▶ Exercise prompt: Nothing but an exact copy of the listing should appear in the response.

▶ Records for this exercise:
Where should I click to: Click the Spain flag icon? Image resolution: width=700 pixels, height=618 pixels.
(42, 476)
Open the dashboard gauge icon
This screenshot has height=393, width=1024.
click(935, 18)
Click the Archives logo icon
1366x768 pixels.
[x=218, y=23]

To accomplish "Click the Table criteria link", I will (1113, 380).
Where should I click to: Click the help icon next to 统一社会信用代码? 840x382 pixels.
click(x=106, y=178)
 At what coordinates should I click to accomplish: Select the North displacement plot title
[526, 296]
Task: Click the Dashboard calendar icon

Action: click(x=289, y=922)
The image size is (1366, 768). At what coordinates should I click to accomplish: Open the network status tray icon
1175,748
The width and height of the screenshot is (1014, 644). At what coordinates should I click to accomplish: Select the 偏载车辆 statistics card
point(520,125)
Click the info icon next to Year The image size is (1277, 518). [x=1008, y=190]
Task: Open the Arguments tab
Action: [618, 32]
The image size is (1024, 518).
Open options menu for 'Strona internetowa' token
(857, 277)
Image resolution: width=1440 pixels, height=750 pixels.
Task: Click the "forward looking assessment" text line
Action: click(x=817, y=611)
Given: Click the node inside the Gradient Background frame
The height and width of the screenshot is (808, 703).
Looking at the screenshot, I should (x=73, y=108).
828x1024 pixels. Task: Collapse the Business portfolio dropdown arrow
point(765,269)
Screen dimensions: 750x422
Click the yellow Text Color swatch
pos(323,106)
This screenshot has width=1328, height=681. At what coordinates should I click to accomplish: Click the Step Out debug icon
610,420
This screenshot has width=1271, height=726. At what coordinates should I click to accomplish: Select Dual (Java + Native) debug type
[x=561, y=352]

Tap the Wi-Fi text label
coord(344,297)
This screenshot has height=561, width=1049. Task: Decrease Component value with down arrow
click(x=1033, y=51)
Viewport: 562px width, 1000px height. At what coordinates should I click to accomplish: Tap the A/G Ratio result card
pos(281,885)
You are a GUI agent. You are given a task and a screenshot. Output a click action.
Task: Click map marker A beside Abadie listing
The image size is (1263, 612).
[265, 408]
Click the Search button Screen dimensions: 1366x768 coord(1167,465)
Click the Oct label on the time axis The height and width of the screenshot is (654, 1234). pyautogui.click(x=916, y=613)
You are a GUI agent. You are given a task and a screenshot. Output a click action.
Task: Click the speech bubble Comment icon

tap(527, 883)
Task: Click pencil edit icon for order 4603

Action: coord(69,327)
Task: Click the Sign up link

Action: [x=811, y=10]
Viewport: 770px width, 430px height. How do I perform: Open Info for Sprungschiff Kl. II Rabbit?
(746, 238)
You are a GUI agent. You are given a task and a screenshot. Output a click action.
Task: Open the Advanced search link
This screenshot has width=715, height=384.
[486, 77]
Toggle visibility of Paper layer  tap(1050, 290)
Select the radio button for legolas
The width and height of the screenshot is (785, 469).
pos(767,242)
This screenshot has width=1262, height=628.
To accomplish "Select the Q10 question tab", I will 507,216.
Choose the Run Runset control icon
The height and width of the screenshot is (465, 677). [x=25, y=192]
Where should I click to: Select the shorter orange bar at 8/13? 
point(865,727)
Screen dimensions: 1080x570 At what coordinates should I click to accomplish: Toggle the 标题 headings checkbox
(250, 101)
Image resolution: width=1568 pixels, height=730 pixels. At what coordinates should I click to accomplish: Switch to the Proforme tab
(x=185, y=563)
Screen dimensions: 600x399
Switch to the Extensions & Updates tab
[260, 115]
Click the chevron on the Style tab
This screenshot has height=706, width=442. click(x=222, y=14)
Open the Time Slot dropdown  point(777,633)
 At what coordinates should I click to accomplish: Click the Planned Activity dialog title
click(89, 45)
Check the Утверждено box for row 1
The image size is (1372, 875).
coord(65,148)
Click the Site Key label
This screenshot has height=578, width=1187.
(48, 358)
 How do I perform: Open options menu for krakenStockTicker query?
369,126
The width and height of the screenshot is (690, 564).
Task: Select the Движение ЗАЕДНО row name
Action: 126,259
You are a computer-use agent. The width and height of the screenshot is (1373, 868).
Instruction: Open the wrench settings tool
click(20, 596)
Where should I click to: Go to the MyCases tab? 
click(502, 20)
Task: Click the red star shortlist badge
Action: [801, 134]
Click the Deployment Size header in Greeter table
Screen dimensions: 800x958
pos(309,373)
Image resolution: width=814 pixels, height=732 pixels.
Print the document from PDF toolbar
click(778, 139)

▶ Answer to this problem:
Where should I click to: Click the Spain flag icon? Image resolution: width=700 pixels, height=618 pixels.
(42, 476)
Open the dashboard gauge icon
This screenshot has height=393, width=1024.
click(935, 18)
Click the Archives logo icon
1366x768 pixels.
[x=218, y=23]

To accomplish "Click the Table criteria link", I will (1113, 380).
Where should I click to: Click the help icon next to 统一社会信用代码? 840x382 pixels.
click(x=106, y=178)
 At what coordinates should I click to accomplish: Select the North displacement plot title
[526, 296]
Task: Click the Dashboard calendar icon

Action: click(x=289, y=922)
The image size is (1366, 768). At what coordinates should I click to accomplish: Open the network status tray icon
1175,748
The width and height of the screenshot is (1014, 644). At what coordinates should I click to accomplish: Select the 偏载车辆 statistics card
point(520,125)
Click the info icon next to Year The image size is (1277, 518). [x=1008, y=190]
Task: Open the Arguments tab
Action: [618, 32]
The image size is (1024, 518).
Open options menu for 'Strona internetowa' token
(857, 277)
Image resolution: width=1440 pixels, height=750 pixels.
Task: Click the "forward looking assessment" text line
Action: click(x=817, y=611)
Given: Click the node inside the Gradient Background frame
The height and width of the screenshot is (808, 703).
Looking at the screenshot, I should (x=73, y=108).
828x1024 pixels. Task: Collapse the Business portfolio dropdown arrow
point(765,269)
Screen dimensions: 750x422
Click the yellow Text Color swatch
pos(323,106)
This screenshot has width=1328, height=681. At what coordinates should I click to accomplish: Click the Step Out debug icon
610,420
This screenshot has width=1271, height=726. At what coordinates should I click to accomplish: Select Dual (Java + Native) debug type
[x=561, y=352]

Tap the Wi-Fi text label
coord(344,297)
This screenshot has height=561, width=1049. Task: Decrease Component value with down arrow
click(x=1033, y=51)
Viewport: 562px width, 1000px height. At what coordinates should I click to accomplish: Tap the A/G Ratio result card
pos(281,885)
You are a GUI agent. You are given a task and a screenshot. Output a click action.
Task: Click map marker A beside Abadie listing
The image size is (1263, 612).
[265, 408]
Click the Search button Screen dimensions: 1366x768 coord(1167,465)
Click the Oct label on the time axis The height and width of the screenshot is (654, 1234). pyautogui.click(x=916, y=613)
You are a GUI agent. You are given a task and a screenshot. Output a click action.
Task: Click the speech bubble Comment icon

tap(527, 883)
Task: Click pencil edit icon for order 4603

Action: coord(69,327)
Task: Click the Sign up link

Action: [x=811, y=10]
Viewport: 770px width, 430px height. How do I perform: Open Info for Sprungschiff Kl. II Rabbit?
(746, 238)
You are a GUI agent. You are given a task and a screenshot. Output a click action.
Task: Open the Advanced search link
This screenshot has width=715, height=384.
[486, 77]
Toggle visibility of Paper layer  tap(1050, 290)
Select the radio button for legolas
The width and height of the screenshot is (785, 469).
pos(767,242)
This screenshot has width=1262, height=628.
To accomplish "Select the Q10 question tab", I will 507,216.
Choose the Run Runset control icon
The height and width of the screenshot is (465, 677). [x=25, y=192]
Where should I click to: Select the shorter orange bar at 8/13? 
point(865,727)
Screen dimensions: 1080x570 At what coordinates should I click to accomplish: Toggle the 标题 headings checkbox
(250, 101)
Image resolution: width=1568 pixels, height=730 pixels. At what coordinates should I click to accomplish: Switch to the Proforme tab
(x=185, y=563)
Screen dimensions: 600x399
Switch to the Extensions & Updates tab
[260, 115]
Click the chevron on the Style tab
This screenshot has height=706, width=442. click(x=222, y=14)
Open the Time Slot dropdown  point(777,633)
 At what coordinates should I click to accomplish: Click the Planned Activity dialog title
click(89, 45)
Check the Утверждено box for row 1
The image size is (1372, 875).
coord(65,148)
Click the Site Key label
This screenshot has height=578, width=1187.
(48, 358)
 How do I perform: Open options menu for krakenStockTicker query?
369,126
The width and height of the screenshot is (690, 564).
Task: Select the Движение ЗАЕДНО row name
Action: 126,259
You are a computer-use agent. The width and height of the screenshot is (1373, 868).
Instruction: Open the wrench settings tool
click(20, 596)
Where should I click to: Go to the MyCases tab? 
click(502, 20)
Task: Click the red star shortlist badge
Action: [801, 134]
Click the Deployment Size header in Greeter table
Screen dimensions: 800x958
pos(309,373)
Image resolution: width=814 pixels, height=732 pixels.
Print the document from PDF toolbar
click(778, 139)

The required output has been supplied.